Y digo que asisto boquiabierto  porque ante la cascada de preguntas a los que son sometidos, ante el cúmulo de temas sobre los que se ven obligados a disertar para entretener a la audiencia, nunca o casi nunca se oye en sus labios, no ya un “no domino este tema” o “no sé responder a esa pregunta”, no, ni siquiera se oye un “dudo” o “estoy dudando”, algo que les acercaría al común de los mortales que cruzamos nuestra cotidianidad sumergidos en un mar de dudas.

Lo mismo da que les pregunten sobre Marx o sobre la Virgen de Fátima, sobre Rajoy o sobre Iglesias, sobre Marie Curie o sobre Belén Esteban, ellos responden con aplomo sin que duda alguna haga asiento en su cabeza.

Eso, ¡ni lo dudes! se clama desde las certezas como si la duda, la maltratada duda, no fuera escuela de la verdad, al decir de Bacon.

Es como si la duda fuera para ellos, sinónimo de ignorancia o de debilidad mental, en vez de fuente de conocimiento para el estudio y la crítica, que dicen los sabios.

 Ocurre, en alguna ocasión, que esgrimen la palabra de marras, pero es solo para afirmar las razones propias y dejar en mal lugar las del oponente. “Dudo que tengas razón”, exclaman como si nada, siempre seguros en mantenerse en sus trece, en su “sostenella y no enmendalla”.

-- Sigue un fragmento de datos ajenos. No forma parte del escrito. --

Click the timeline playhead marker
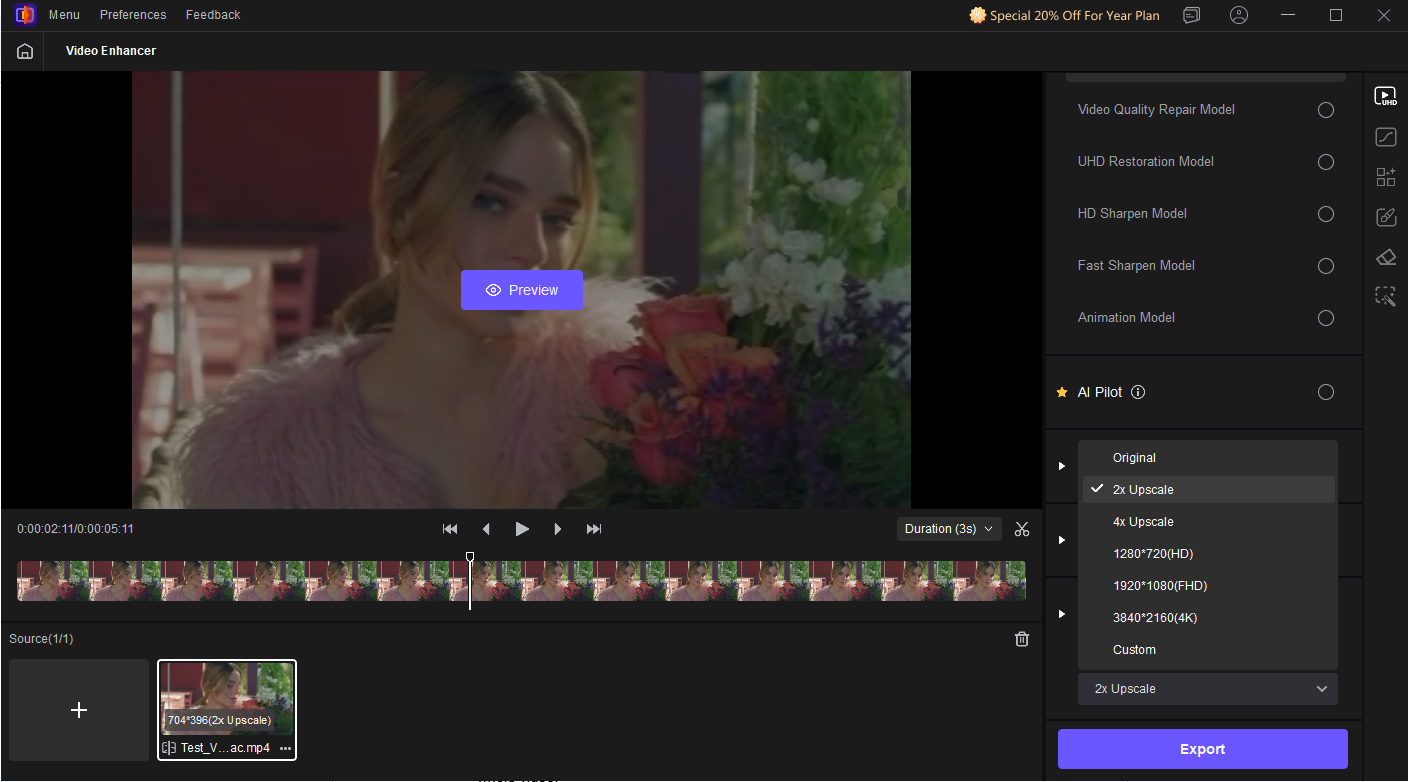Viewport: 1408px width, 782px height. click(x=470, y=558)
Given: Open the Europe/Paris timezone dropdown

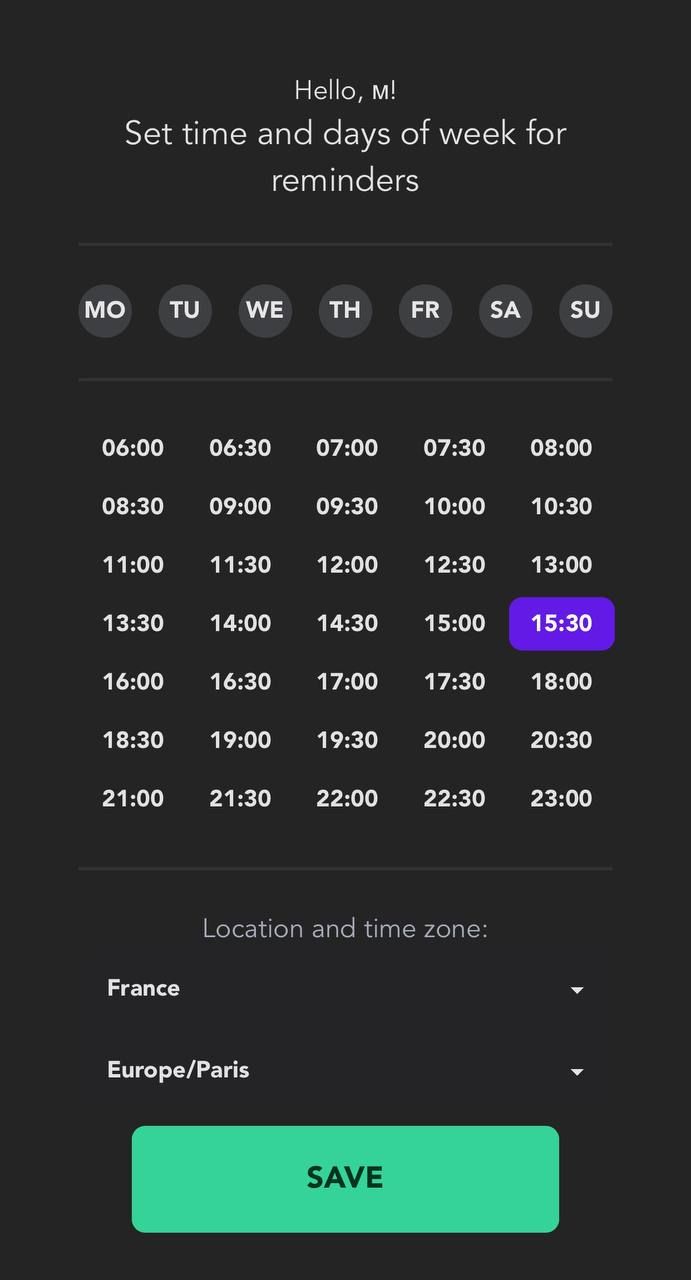Looking at the screenshot, I should pos(345,1070).
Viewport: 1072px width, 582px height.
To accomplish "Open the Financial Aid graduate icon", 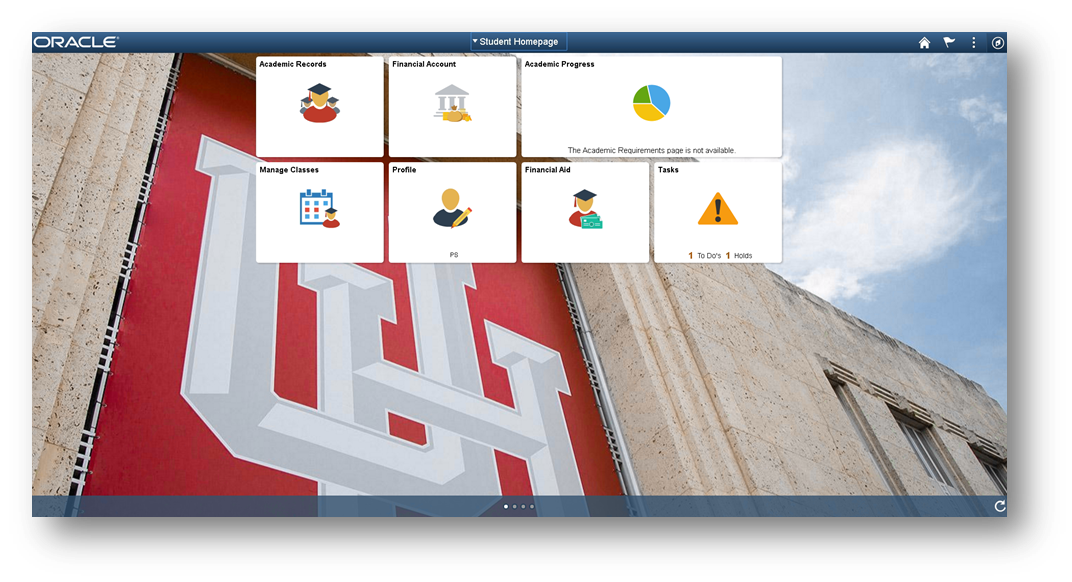I will tap(585, 208).
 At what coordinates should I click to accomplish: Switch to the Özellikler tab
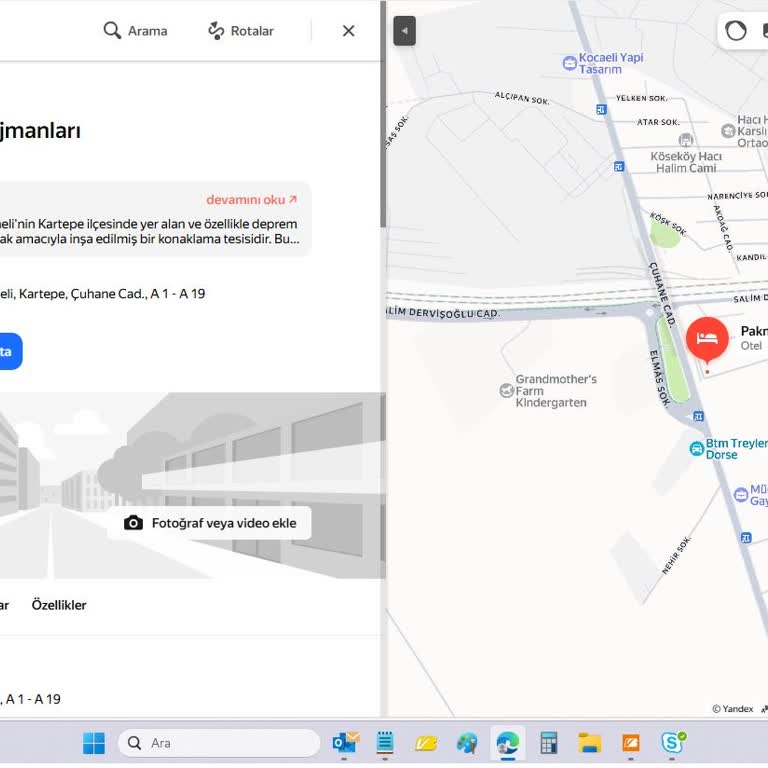[59, 605]
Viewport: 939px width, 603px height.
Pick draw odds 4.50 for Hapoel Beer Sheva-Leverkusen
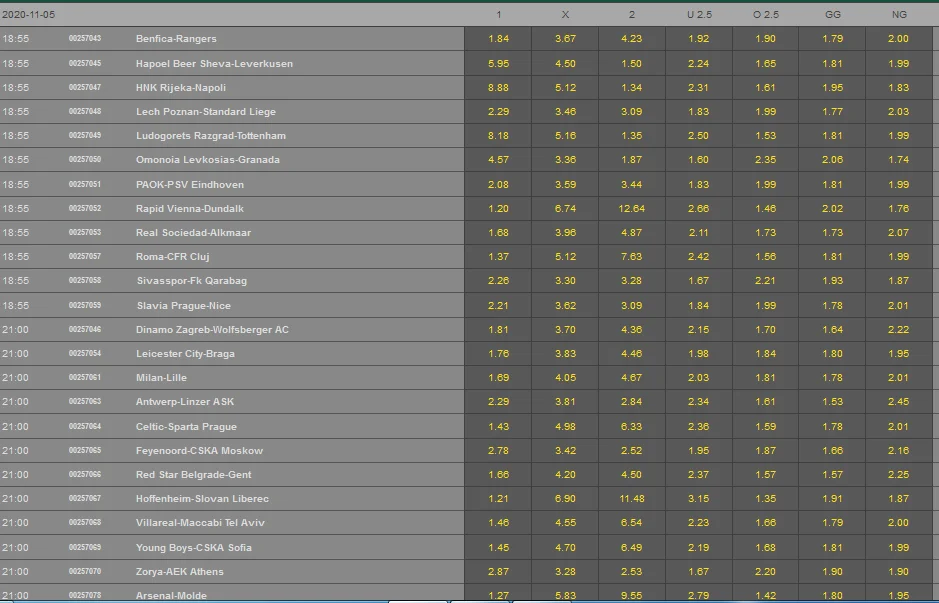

Desconocen, como decía Manzoni, que es menos malo agitarse en la duda que descansar en el error.

Son cabezas a las que “no les cabe la menor duda” de estar siempre en lo cierto, de estar cargados de razones, seguros de saberlo todo sobre todo.

La duda es madre de la invención y hermana de la inteligencia, templo de sabiduría y escuela de verdad, alimento de escépticos y verdugo de intolerantes, nos decían los viejos libros de Filosofía desterrados de las aulas o condenados al ostracismo, antes que Victoria Camps nos regalara el ensayo Elogio de la duda que publica la editorial Arpa.

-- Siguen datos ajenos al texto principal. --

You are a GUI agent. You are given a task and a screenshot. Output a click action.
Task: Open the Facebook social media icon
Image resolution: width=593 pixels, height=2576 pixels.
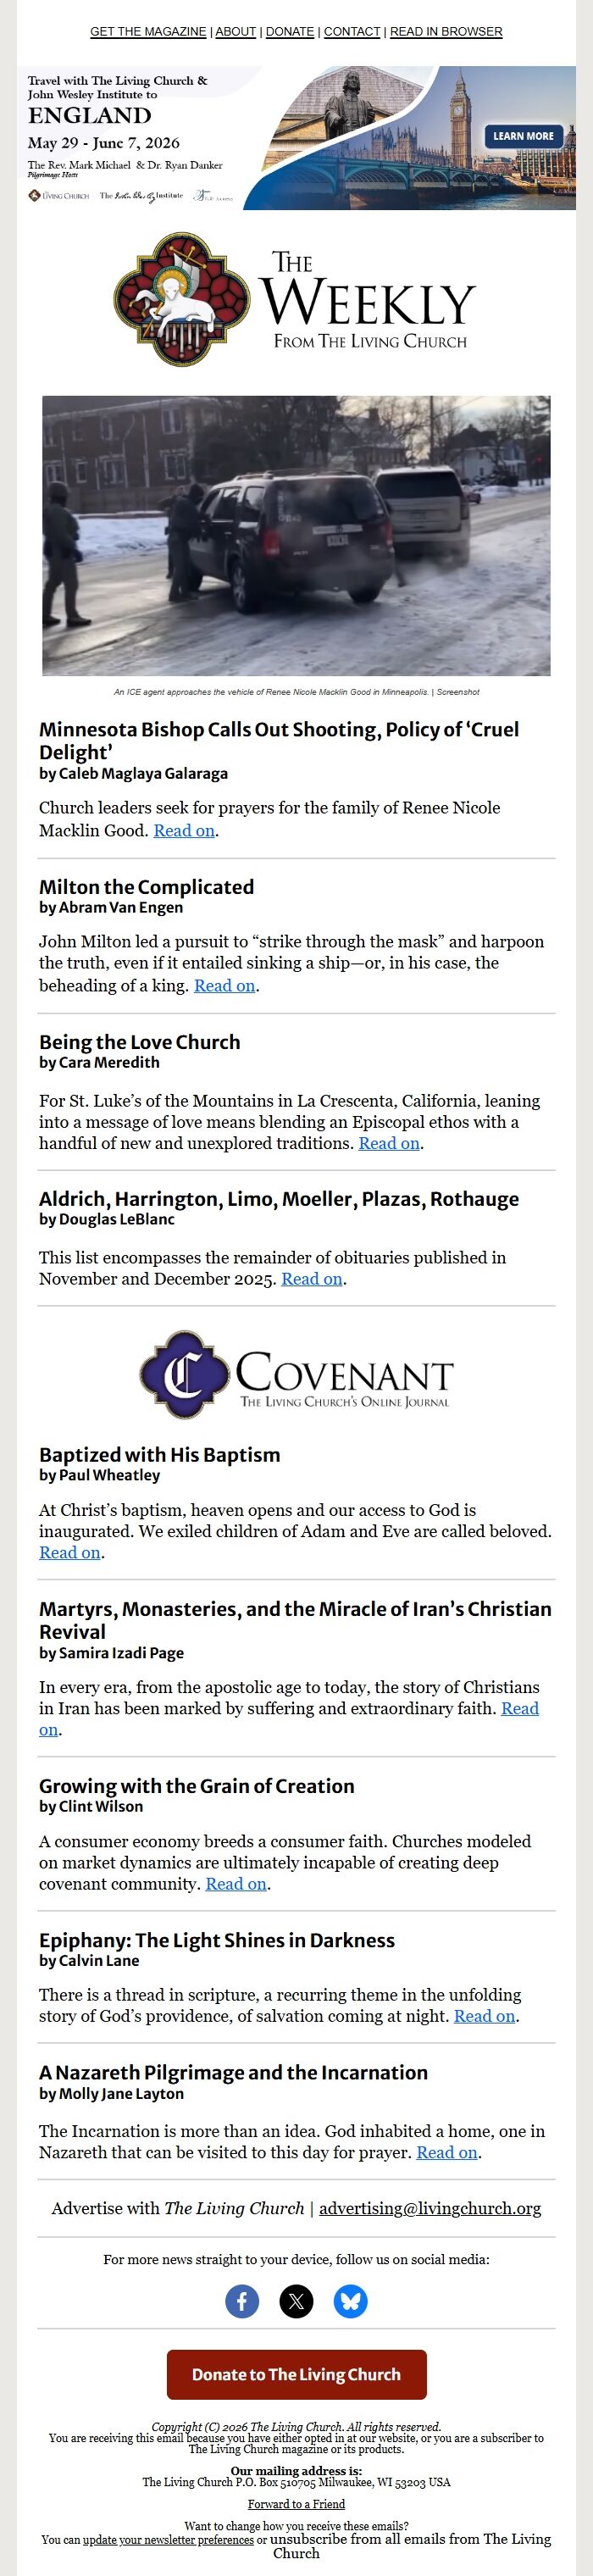pos(242,2301)
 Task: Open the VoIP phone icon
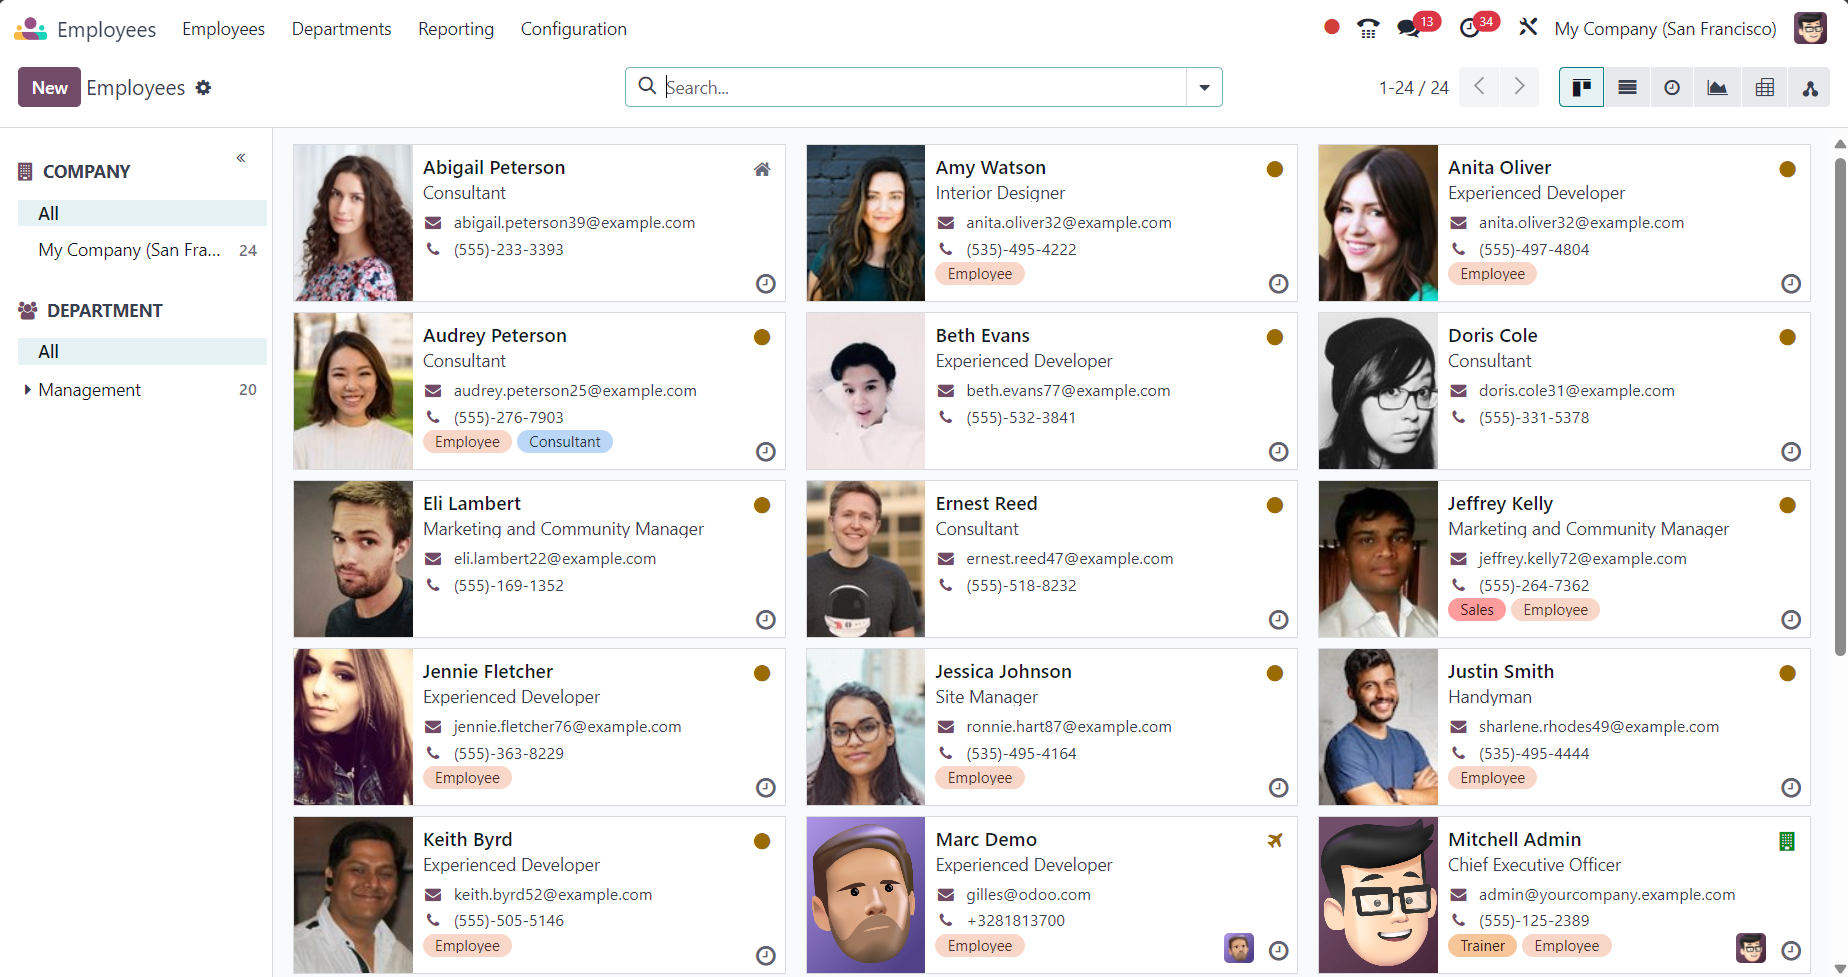coord(1368,28)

Ante la duda, pregunta, recuerdo que me aleccionaba un profesor en los años de escuela.

Pero yo desconocía entonces, al igual que mi maestro, que para la sociedad de pantallas que se avecinaba fuera tan pernicioso dudar, y que preguntar algo que no se sabe fuera sinónimo de debilidad mental.

 Desconocíamos todos, que con el tiempo, aquello tan viejo de “la duda ofende” sería una realidad, que preguntar sería en algunos foros mediáticos sinónimo de ignorancia y que la audiencia subiría muchos puntos con personajes que se dedicaran a pontificar y dogmatizar desde las tertulias. Con charlatanes de feria mediática que blandieran su lengua bífida escupiendo certezas.

 “Dudo mucho, necesito mucha información para tener una opinión” aseguraba hace pocas fechas Iñaki Gabilondo en un acto organizado por la Fundación Miguel Delibes, aquí en Valladolid.

Pero Iñaki es la excepción que hace la regla. Porque lo normal es saber de todo y sobre todos y no dar a nadie el beneficio de la duda.

Son tiempos de pontificadores que, subidos al púlpito mediático, disparan su opinión sobre cualquier tema que se les ponga por delante. Tiempos  de gatillo fácil.

Habrá que volver a Montaigne y a su duda nutrida en el escepticismo de los filósofos griegos para afirmar con él que sólo una cosa es indudable, que el hombre se deteriora, envejece y muere y que todo lo demás es opinable.

Habrá que dar a los tertulianos algún curso sobre la duda, para que aprendan a poner en cuestión lo que ellos consideran obvio, para aceptar la imperfección, evitar los extremos, eliminar prejuicios y preguntarse como el autor de los Ensayos “¿qué se yo?” (Que sais-je?).

Curso extensible a los políticos que acuden a las televisiones, dicen, para “eliminar algunas dudas persistentes en los votantes”, como si no fuera legítimo tener serias dudas o dudas razonables sobre su honorabilidad perdida, sobre sus promesas tantas veces incumplidas, sobre su doble lenguaje…

Quieren disipar toda duda, despejar cualquier duda sobre su gestión y llevarnos al terreno de las certezas, de las convicciones y de las exactitudes, ignorando que solo desde la duda se puede alcanzar la verdad. Dubito ergo cogito (dudo luego pienso) que diría Descartes.